* **Compito assegnato A**:
Secondo l'articolo sull'occupazione di Palazzo Nuovo, da quale giorno è cominciata l'occupazione a Torino?
* **Compito assegnato B**:
Nell'articolo sull'occupazione di Palazzo Nuovo, trasforma in un elenco puntato il paragrafo che inizia con "Quali sono le richieste di questi studenti?", mantenendone i fatti principali.
* **Compito assegnato C**:
Prosegui l'articolo sull'occupazione di Palazzo Nuovo a partire dal punto in cui si interrompe.

====== Brano da leggere ======

L’occupazione di Palazzo Nuovo è finita: facciamo il punto

Nel corso della storia si sono susseguiti diversi periodi durante i quali gli studenti di tutto il mondo hanno preso l’iniziativa di occupare le università. In Italia è successo nel ’68 – che fu un’ondata globale di proteste – poi nuovamente con il Movimento del ’77 e, alla fine degli anni Ottanta, con quello della Pantera, due casi specificamente italiani. Si tratta di una modalità con la quale gli studenti diventano protagonisti di rivendicazioni di diverso tipo, che possono andare dalla denuncia del classismo delle istituzioni scolastiche alla critica verso la pretesa neutralità dell’insegnamento universitario. Movimenti di occupazione possono nascere anche dalla protesta nei confronti di uno specifico provvedimento, come avvenne nel 1989 nel caso della riforma Ruberti.

Nel 2024, in seguito all’inasprirsi della situazione di conflitto in corso nella striscia di Gaza, alcuni studenti hanno iniziato a occupare università negli Stati Uniti come la Columbia di New York e la UCLA di Los Angeles. A partire da quel momento il movimento di occupazione si è esteso in Europa arrivando anche in Italia, dove negli ultimi due mesi sono stati occupati una ventina di atenei. A Torino l’occupazione, a partire dal 13 maggio, ha riguardato il Politecnico, la facoltà di Fisica e la sede di Palazzo Nuovo, che io ho frequentato, in quanto studentessa di Lettere, e sulla quale, per questo motivo, si concentrerà l’articolo.

Quali sono le richieste di questi studenti? In primo luogo, una presa di posizione da parte degli atenei sulla situazione in corso in Palestina. Dal lato più pratico, si tratta essenzialmente della richiesta di maggiore trasparenza riguardo gli accordi e le collaborazioni accademiche con istituzioni, aziende e università israeliane, e della rescissione di questi quando vadano a riguardare interessi bellici.

Da subito il movimento ha espresso chiaramente la necessità di un incontro e di un dialogo con il rettore Stefano Geuna e con gli organi amministrativi. Dopo l’annuncio che la seduta del Senato accademico del 21 maggio sarebbe stata spostata online, gli studenti hanno portato l’occupazione anche al rettorato. La seduta è stata poi del tutto rinviata. Il giorno successivo si è tenuta un’assemblea aperta al corpo docente, durante la quale è stato presentato un documento riguardante il boicottaggio accademico, redatto con la collaborazione della professoressa Alessandra Algostino, prima firmataria. Secondo la docente di diritto costituzionale «Lo spostamento online delle sedute degli organi e ora la sospensione delle sedute non sono un buon segnale di dialogo nei confronti delle istanze della comunità accademica. […] Lo riteniamo un segnale grave di mancanza di democrazia in ateneo». Il documento si basa sulla pratica del BDS, che sta per Boicottaggio, Disinvestimento e Sanzioni. Si tratta di un movimento, all’interno del quale molti ebraici progressisti svolgono un ruolo chiave, che nasce nel 2005 dalla società civile palestinese, con l’appoggio di sindacati, chiese, ONG, reti di rifugiati, organizzazioni di donne, associazioni professionali, comitati di resistenza popolare e altri organismi. È, inoltre, un movimento che con gli anni sta acquisendo sempre più sostenitori nel mondo.

====== Materiale di riferimento ======

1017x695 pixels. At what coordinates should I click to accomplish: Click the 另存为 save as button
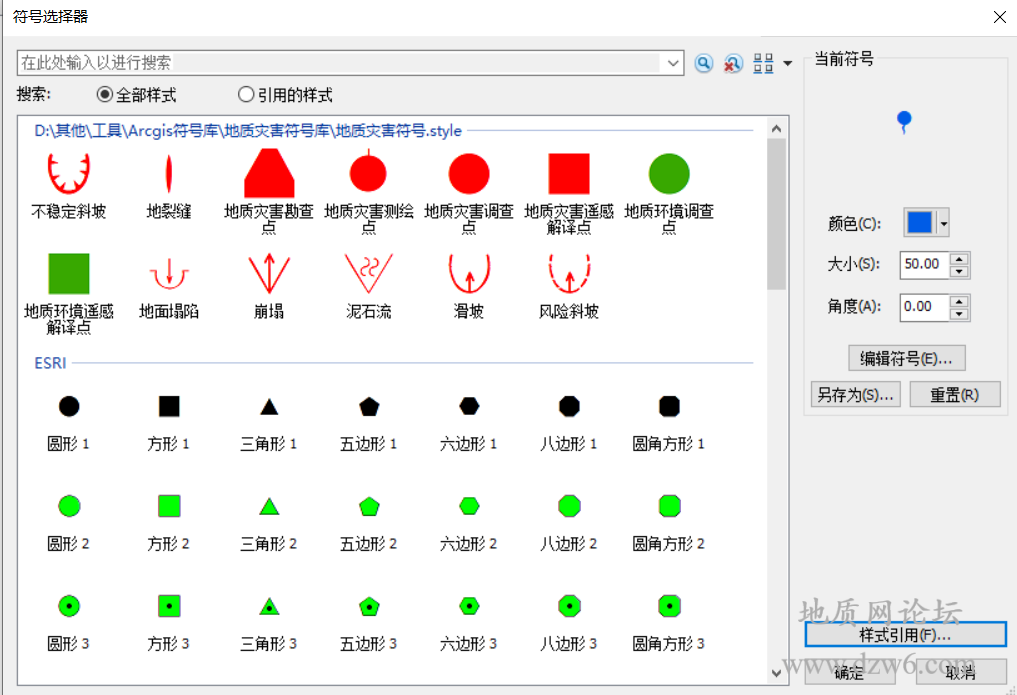coord(855,394)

======

* **Risposta all'esercizio A**:
Dal 13 maggio.

* **Risposta all'esercizio B**:
- Una presa di posizione degli atenei sulla situazione in corso in Palestina.
- Maggiore trasparenza sugli accordi e sulle collaborazioni accademiche con istituzioni, aziende e università israeliane.
- La rescissione di tali accordi quando riguardano interessi bellici.

* **Risposta all'esercizio C**:
La successiva seduta del senato accademico, programmata per il 30 maggio, viene nuovamente spostata online. Per questo motivo quattro studenti decidono di incatenarsi ai cancelli del rettorato.  Un primo incontro con il rettore Geuna risale al 5 giugno, dopo 24 giorni di occupazione. In quest’occasione gli studenti ottengono un’assemblea aperta per l’11 giugno e una seduta straordinaria del senato per il 13. È proprio l’11 giugno che il movimento di occupazione ottiene una prima vittoria: al dipartimento di Cultura Politiche e Società viene approvata la mozione sul boicottaggio. Il 13 altri obiettivi vengono raggiunti, come la garanzia di trasparenza sugli accordi tra università e soggetti terzi e la creazione di un nuovo organo, con la partecipazione degli studenti, che si occuperà di valutare questi accordi. La seconda vittoria vera e propria arriva proprio il 19 giugno, questa volta la mozione sul boicottaggio viene approvata dalla facoltà di Psicologia.

Nel corso di questi giorni Palazzo Nuovo ha ospitato diversi cineforum, mostre d’arte, sessioni di didattica alternativa e dibattiti. Inoltre, sono state organizzate serate musicali con artisti come Cosmo, Furgofunk e i Subsonica. La riflessione sulla situazione in Palestina, poi, si è ampliata a comprendere riflessioni sul colonialismo in generale, come quello subito dal popolo curdo e da quello guatemalteco, sul militarismo e sui numerosi conflitti in atto a livello globale.

Dall’altro lato, molti studenti hanno manifestato insofferenza per alcuni disagi legati all’occupazione, tra questi l’impossibilità di accesso alle biblioteche interne a Palazzo Nuovo, il ritorno alla didattica a distanza e l’incertezza riguardo la ricollocazione della sessione esami estiva.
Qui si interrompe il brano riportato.